## GIVEN INSTRUCTION 1
Reproduce the lines of the listing below, from the line with "at (87, 105)." through the line with "coordinates (512, 402).", including both of those lines.

## TEXT
Definition: LINOTYPE

Dublin Core

Title

Definition: LINOTYPE

Subject

An American Sign Language definition is provided by Dick Moore.

Description

LINOTYPE: a typesetting machine that used molds and molten lead to cast lines of text used in printing.

Creator

Zilvinas Paludnevicius

Date

2021

Rights

This Item has been made available for educational and research purposes by the Drs. John S. and Betty J. Schuchman Deaf Documentary Center at Gallaudet University. This Item is protected by copyright and/or related rights. You may need to obtain permission for your intended use if your use is otherwise not permitted by the copyright and applicable related rights legislation. For specific information about the copyright and reproduction rights for this Item, please contact the Schuchman Deaf Documentary Center: https://www.gallaudet.edu/drs-john-s-and-betty-j-schuchman-deaf-documentary-center

Language

American Sign Language

Moving Image Item Type Metadata

Video Description

The video begins with a title slide featuring a line drawing of a figure depicting the handshapes and movement for the vocabulary term, linotype. Both hands in bent-5-handshape, palms outward at chest-height, the fingers on each hand wiggle in slight movement. Next in a video recording, Dick Moore, a white older man, defines the term in American Sign Language. He sits in a darkened film studio.

## GIVEN INSTRUCTION 2
In the linotype definition page above, list the field names that appear under the Dublin Core heading.

(Rows showing where targets appear)
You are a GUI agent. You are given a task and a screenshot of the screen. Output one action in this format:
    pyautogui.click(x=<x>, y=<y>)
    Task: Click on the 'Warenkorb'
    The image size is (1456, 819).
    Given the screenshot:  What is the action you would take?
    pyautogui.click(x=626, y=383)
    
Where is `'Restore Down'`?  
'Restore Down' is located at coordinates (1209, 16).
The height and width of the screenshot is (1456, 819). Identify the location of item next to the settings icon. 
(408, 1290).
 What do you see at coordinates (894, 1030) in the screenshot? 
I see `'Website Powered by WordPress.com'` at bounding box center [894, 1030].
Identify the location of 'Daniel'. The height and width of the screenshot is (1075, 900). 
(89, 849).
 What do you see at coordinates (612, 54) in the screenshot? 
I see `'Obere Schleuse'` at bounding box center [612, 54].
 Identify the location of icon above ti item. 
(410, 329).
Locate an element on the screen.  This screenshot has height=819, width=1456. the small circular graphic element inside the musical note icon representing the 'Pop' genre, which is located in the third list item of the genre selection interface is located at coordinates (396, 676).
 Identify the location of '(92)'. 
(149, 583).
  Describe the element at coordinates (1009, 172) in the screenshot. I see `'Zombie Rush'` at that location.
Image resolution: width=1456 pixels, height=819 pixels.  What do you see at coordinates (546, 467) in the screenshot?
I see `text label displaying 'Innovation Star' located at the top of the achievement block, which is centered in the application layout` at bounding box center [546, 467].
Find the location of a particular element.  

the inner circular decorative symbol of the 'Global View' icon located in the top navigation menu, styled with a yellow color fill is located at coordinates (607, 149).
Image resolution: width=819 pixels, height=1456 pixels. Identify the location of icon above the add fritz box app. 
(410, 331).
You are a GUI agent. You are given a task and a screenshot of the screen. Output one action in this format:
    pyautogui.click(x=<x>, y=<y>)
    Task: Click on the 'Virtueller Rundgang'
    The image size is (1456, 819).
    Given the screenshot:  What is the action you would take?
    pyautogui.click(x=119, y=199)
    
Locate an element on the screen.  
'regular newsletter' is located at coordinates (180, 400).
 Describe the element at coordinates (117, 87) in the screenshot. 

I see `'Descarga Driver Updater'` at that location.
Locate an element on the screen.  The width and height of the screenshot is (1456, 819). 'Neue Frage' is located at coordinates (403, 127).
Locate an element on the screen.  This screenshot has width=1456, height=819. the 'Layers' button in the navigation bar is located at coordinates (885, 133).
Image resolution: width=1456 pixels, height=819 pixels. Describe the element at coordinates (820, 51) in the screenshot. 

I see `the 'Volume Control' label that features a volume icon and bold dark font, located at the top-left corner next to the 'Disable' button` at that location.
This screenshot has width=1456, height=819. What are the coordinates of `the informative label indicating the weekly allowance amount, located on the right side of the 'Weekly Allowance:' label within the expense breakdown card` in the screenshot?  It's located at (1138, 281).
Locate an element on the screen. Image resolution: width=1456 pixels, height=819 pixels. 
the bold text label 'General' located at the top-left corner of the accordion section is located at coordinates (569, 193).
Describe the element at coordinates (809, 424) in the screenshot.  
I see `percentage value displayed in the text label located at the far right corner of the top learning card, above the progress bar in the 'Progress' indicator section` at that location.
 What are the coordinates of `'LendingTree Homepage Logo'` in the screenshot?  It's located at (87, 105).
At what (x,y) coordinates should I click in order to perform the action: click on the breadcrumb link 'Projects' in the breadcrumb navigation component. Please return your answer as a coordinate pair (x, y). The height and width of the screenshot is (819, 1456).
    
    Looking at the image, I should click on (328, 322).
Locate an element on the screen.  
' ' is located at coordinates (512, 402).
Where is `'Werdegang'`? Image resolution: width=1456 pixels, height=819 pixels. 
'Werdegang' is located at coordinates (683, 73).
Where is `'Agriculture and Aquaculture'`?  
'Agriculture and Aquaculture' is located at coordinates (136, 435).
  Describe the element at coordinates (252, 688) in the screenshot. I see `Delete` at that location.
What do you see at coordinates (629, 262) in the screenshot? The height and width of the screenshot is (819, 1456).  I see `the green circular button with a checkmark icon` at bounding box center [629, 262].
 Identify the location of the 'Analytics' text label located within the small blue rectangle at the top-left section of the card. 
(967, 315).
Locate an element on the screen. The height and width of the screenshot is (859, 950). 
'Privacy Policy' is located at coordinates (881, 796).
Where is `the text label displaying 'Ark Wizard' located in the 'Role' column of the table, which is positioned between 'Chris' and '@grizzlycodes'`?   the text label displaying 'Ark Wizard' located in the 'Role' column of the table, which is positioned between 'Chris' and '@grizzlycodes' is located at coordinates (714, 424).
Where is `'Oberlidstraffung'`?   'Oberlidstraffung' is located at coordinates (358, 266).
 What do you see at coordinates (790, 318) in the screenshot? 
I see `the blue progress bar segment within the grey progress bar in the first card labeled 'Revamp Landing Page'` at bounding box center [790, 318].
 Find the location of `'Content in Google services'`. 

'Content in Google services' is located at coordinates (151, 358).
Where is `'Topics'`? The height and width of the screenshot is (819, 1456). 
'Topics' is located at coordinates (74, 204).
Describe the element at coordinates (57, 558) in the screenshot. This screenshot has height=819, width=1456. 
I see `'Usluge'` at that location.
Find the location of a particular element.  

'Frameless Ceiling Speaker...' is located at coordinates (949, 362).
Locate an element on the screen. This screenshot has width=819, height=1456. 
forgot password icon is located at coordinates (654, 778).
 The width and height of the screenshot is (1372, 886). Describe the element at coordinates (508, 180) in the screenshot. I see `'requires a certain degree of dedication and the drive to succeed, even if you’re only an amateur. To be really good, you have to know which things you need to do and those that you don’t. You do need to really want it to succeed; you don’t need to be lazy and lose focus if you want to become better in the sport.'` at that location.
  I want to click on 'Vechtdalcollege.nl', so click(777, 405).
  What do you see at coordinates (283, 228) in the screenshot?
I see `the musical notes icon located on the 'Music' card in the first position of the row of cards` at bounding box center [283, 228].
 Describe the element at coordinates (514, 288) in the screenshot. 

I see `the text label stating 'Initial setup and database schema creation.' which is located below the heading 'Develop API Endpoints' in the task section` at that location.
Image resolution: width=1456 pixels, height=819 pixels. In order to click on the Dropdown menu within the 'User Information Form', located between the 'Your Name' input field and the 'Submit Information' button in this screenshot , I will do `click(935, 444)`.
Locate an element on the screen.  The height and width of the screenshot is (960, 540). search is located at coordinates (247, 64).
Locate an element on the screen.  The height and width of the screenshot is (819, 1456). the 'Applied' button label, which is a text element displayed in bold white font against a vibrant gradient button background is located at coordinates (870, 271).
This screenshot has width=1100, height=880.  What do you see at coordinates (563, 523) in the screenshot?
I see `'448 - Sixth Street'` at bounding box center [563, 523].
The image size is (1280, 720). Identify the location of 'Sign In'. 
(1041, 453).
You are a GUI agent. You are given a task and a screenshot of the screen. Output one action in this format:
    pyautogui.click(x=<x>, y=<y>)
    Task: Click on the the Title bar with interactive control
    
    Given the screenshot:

## EXERCISE SOLUTION 1
 What are the coordinates of `'LendingTree Homepage Logo'` in the screenshot?  It's located at (87, 105).
At what (x,y) coordinates should I click in order to perform the action: click on the breadcrumb link 'Projects' in the breadcrumb navigation component. Please return your answer as a coordinate pair (x, y). The height and width of the screenshot is (819, 1456).
    
    Looking at the image, I should click on (328, 322).
Locate an element on the screen.  
' ' is located at coordinates (512, 402).

## EXERCISE SOLUTION 2
Title, Subject, Description, Creator, Date, Rights, Language